The Advanced Laser Interferometer Gravitational-Wave Observatories in Livingston and Hanford, Washington have discovered gravitational waves for the second time.
The discovery was made Dec. 26 when both detectors identified gravitational waves following the merger of two black holes approximately 1.4 billion years ago, according to a press release from the LIGO Scientific Collaboration. The merger resulted in a single, spinning black hole 21 times the mass of the sun.
This second merger is less massive than the initial observation announced on February 11. The lesser mass allowed scientists to observe the waves for approximately one second, said University professor and LIGO Scientific Collaboration spokesperson Gabriela González.
University assistant professor of physics and LIGO contributor Thomas Corbitt said this second discovery is an important step in affirming the validity of the group’s initial findings.
“This gives us a lot more confidence that what we saw was not some kind of fluke,” Corbitt said.
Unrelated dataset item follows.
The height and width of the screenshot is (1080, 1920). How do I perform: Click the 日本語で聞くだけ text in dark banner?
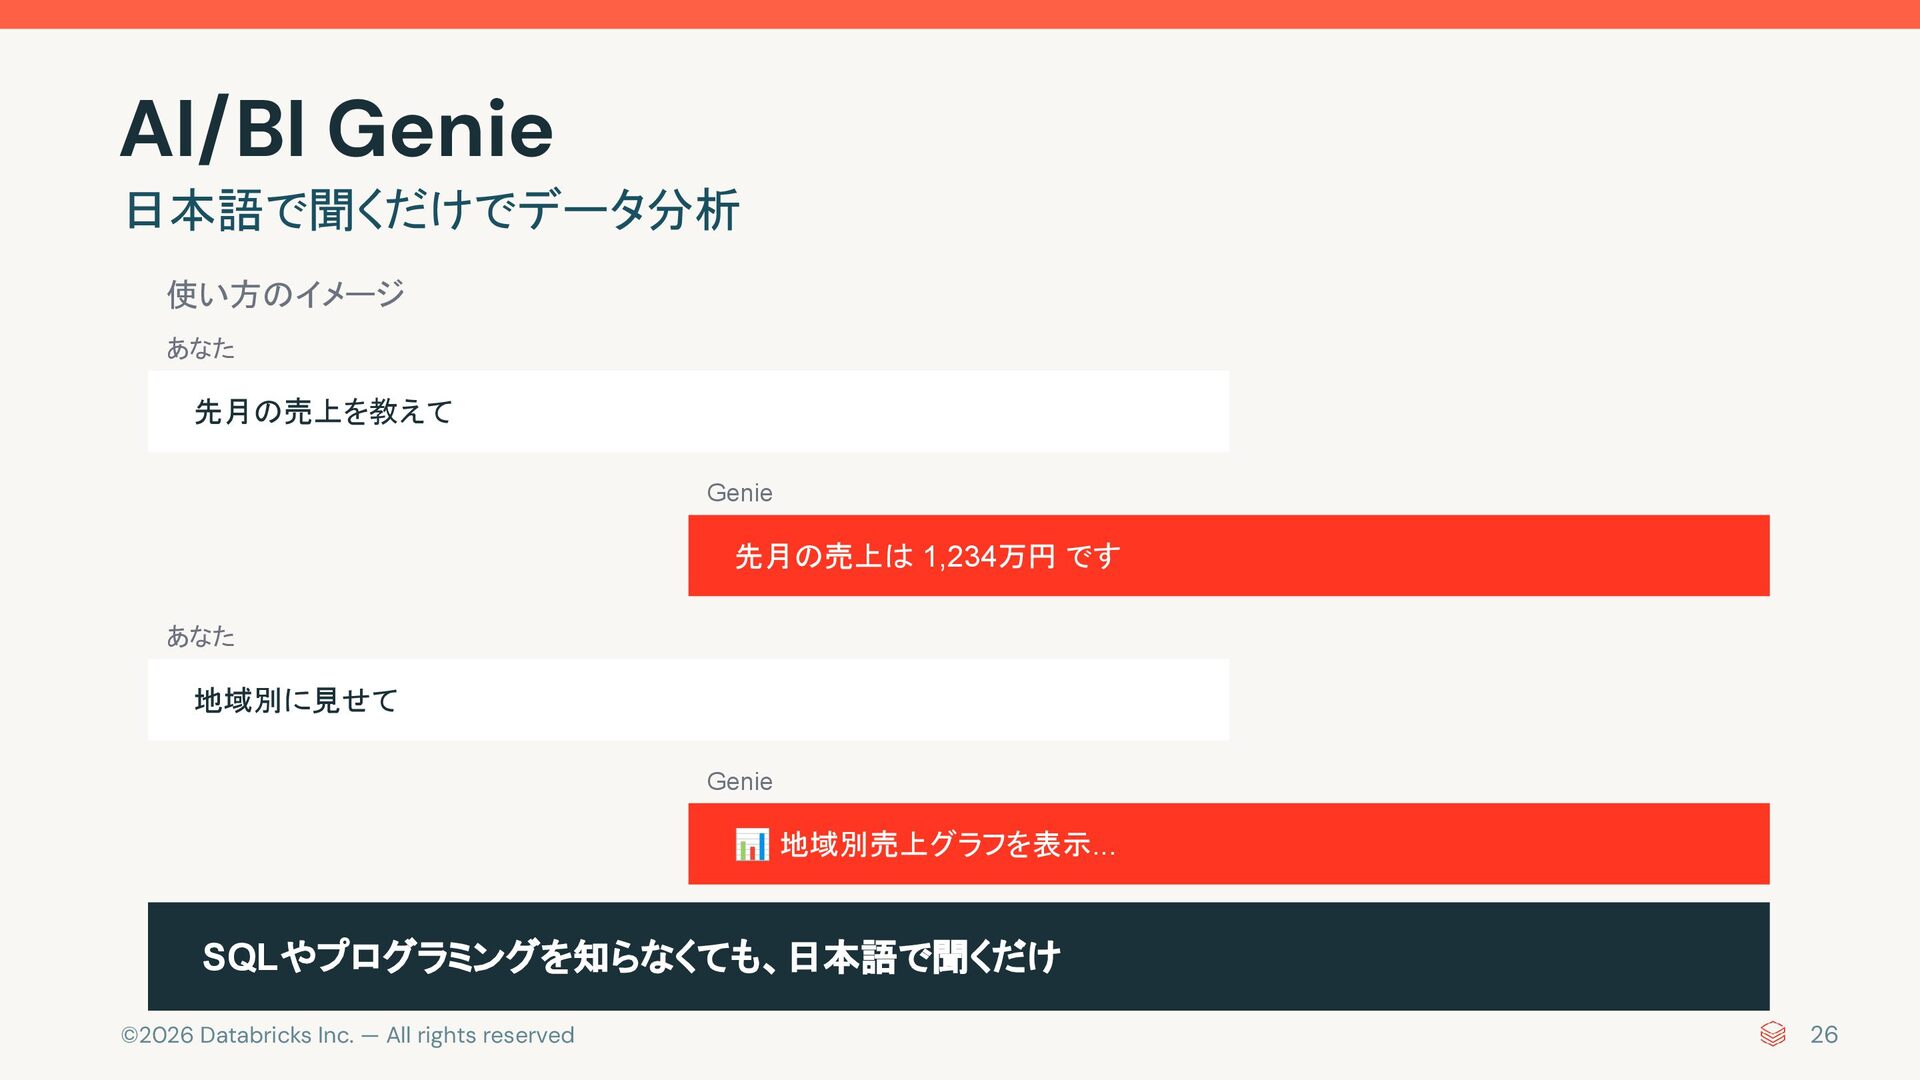(x=924, y=957)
Corbitt said the second observation is a positive step toward understanding more about the universe’s scientific unknowns and further confirming Einstein’s general theory of relativity. As more gravitational wave observations are made, LIGO scientists can better understand how many otherwise unobservable systems exist in the universe, he said.
With the LIGO detectors optimized to reach 1.5 to two times more of the universe’s volume this fall, Corbitt said scientists expect to see double the number of gravitational wave events observed in the initial data run. The increased sensitivity may also make it possible for scientists to detect more varied events, such as neutron stars or supernovas, he said.
In addition to increasing the number of events observed, the increased sensitivity can help LIGO scientists better determine the location of these astronomical events. By determining the source of these gravitational waves, Corbitt said the LIGO team hopes to observe the gravitational waves’ corresponding electromagnetic events.
The localization will be further improved when LIGO’s European partner, the Virgo Collaboration, joins the two LIGO detectors in collecting gravitational wave data later this fall, he said.
For Corbitt, who has worked on stages of the LIGO project for 15 years, this second detection marks the beginning of a new phase in the project.
“To me, the big thing that this signifies is that we are transitioning into not being just a gravitational wave project, but we’re transitioning into being astronomers and astrophysics,” Corbitt said.